-- RECORD EXTRACTS follows --

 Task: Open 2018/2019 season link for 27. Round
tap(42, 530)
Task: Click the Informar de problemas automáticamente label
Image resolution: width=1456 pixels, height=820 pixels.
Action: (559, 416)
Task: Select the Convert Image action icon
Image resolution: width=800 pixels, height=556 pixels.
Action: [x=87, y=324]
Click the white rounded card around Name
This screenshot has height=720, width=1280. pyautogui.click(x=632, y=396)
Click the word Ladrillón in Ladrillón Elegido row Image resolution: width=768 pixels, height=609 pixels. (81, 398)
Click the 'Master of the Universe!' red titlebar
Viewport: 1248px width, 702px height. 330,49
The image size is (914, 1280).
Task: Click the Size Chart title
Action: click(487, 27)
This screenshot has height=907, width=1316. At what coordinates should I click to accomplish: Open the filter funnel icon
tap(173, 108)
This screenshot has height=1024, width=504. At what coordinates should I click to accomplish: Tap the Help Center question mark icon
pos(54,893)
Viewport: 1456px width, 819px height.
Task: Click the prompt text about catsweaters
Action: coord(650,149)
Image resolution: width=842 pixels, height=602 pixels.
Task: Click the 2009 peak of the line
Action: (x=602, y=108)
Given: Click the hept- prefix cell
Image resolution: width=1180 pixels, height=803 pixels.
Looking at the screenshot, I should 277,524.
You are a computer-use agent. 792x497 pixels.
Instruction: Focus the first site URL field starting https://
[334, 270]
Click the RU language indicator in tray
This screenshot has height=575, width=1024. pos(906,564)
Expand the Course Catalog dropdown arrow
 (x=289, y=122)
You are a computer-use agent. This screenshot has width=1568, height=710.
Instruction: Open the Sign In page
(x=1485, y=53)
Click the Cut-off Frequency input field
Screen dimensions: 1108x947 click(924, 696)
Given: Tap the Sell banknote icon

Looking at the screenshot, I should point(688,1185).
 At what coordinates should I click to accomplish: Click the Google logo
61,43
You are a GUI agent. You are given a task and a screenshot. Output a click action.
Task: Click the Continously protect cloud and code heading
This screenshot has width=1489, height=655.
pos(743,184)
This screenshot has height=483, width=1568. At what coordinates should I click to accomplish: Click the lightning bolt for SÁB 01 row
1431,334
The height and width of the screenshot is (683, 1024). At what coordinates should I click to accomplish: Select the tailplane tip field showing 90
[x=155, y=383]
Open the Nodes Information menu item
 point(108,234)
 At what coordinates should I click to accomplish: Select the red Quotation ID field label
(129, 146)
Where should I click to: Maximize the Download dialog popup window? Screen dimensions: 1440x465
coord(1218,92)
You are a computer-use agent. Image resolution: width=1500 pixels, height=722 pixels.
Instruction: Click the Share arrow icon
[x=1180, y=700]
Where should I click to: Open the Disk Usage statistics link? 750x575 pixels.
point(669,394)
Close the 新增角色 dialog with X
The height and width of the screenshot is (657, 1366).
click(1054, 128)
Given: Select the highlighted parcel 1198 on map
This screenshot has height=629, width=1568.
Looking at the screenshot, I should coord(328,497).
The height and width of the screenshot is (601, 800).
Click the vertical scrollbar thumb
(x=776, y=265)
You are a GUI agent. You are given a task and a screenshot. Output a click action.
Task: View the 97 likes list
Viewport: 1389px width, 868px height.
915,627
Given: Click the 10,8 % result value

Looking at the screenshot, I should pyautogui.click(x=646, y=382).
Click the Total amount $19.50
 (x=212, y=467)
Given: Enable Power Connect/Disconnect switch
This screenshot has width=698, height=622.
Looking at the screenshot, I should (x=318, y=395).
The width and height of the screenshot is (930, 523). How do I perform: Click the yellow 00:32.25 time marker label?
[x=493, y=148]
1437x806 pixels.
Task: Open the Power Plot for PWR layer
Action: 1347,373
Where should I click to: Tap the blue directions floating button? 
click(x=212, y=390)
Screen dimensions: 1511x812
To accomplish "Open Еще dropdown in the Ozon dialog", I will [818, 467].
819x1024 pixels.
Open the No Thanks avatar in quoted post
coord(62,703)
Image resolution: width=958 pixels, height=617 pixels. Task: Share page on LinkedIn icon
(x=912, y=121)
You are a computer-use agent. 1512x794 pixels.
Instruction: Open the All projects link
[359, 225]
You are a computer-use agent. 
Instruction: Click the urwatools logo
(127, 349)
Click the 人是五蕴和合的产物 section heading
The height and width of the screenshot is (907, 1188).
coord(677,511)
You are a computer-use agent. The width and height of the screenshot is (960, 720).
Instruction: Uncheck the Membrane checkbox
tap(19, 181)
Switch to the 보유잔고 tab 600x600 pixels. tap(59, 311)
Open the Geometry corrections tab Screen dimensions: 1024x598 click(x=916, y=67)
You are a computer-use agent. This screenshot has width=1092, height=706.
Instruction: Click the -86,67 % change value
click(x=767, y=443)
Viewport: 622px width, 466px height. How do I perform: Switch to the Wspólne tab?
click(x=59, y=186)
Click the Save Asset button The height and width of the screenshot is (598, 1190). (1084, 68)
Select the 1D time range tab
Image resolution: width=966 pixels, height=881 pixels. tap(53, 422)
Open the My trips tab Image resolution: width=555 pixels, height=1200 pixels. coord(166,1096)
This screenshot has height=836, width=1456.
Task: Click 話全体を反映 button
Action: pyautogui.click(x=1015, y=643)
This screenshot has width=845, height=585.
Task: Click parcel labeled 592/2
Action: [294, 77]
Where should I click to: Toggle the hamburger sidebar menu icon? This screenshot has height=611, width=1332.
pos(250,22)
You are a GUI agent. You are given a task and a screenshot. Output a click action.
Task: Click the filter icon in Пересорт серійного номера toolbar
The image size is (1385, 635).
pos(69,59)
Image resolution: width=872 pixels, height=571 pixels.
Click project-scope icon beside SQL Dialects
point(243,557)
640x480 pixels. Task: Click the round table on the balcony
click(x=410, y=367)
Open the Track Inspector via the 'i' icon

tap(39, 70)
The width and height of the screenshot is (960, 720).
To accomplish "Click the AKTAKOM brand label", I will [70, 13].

-- RECORD EXTRACTS concluded --

ACTIVITY:
Copy each line holding the word "will" from the listing above.

EXERCISE SOLUTION:
To accomplish "Open Еще dropdown in the Ozon dialog", I will [818, 467].
To accomplish "Click the AKTAKOM brand label", I will [70, 13].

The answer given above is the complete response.